The book spans the years from 1928, when Béla is a teenager, until his death in 2003. Through both Béla's own voice and various poignant letters sent to him over the years by family members, it tells of Béla's extraordinary experiences during years of harsh imprisonment in the Hungarian labor camp system. The struggles of Béla's nuclear and extended family to comprehend and prepare for the Holocaust are portrayed, as are the fates of various members of a family torn apart by the war and Holocaust and the implausible circumstances that the survivors endure before reuniting. One of Béla's brothers visited the World's Fair in New York in 1940 and was convinced to enlist in the U.S. Army Intelligence Unit. He later participated in the liberation of Paris and acted as an interviewer of Nazi guards at the Buchenwald concentration camp. Another brother escaped to Palestine in 1939 by jumping ship and swimming a mile to shore, and later fought in the British Army. Other siblings survived Auschwitz, Dachau, and Bergen-Belsen.

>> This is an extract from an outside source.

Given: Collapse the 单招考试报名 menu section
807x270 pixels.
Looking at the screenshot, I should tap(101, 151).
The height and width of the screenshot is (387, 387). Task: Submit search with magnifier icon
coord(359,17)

Béla also tells of his first love, a woman who urges him unsuccessfully to emigrate to Palestine with her, and of meeting and falling in love with his wife, Marika Leiner. Marika endures the terror of living on her own as a teenager with false identity papers in a city, Budapest, that is ravaged by some of the fiercest street fighting of the war as well as by the horrors inflicted by Adolph Eichmann and his henchmen together with the murderous Arrow Cross (the Hungarian Nazi Party).

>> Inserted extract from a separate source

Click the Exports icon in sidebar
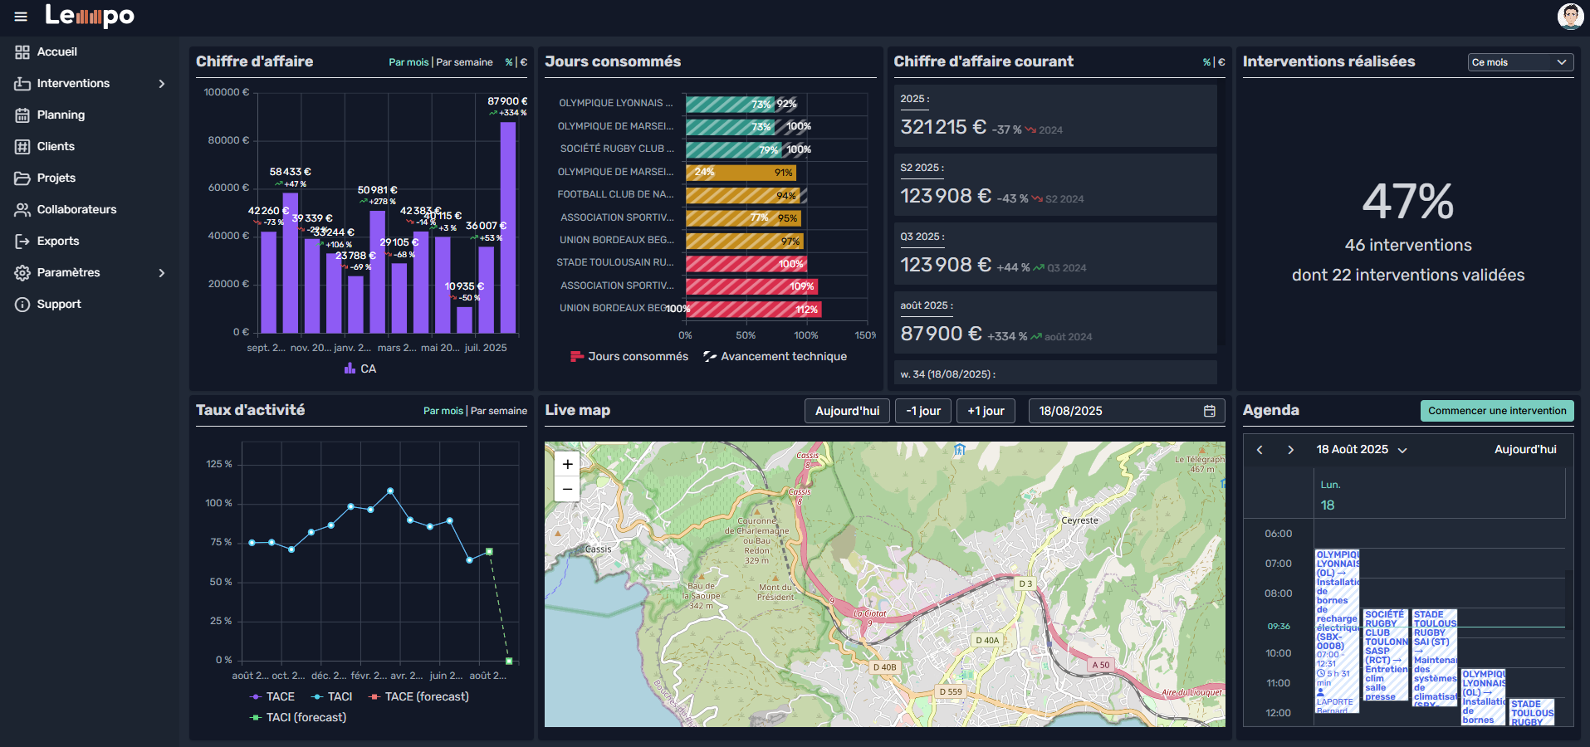Image resolution: width=1590 pixels, height=747 pixels. (x=22, y=242)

The second half of the book describes Bela and Marika's escape from Soviet-ruled Eastern Europe to Italy, their struggle to begin their lives anew in the United States, the crushing impact on them of their wartime experiences, and the feelings of guilt, hatred, fear, and abandonment that haunted them and the other Ingber family members.
In "Béla's Letters," Béla tells of a family whose trust, amid the world's betrayal, lay only with blood. One's brother would remain one's brother. Not even G-d, who appeared to have looked away, was as certain. At the core of the book are the letters and postcards written to Béla, which were his lifeline and remained so, even decades after the war ended.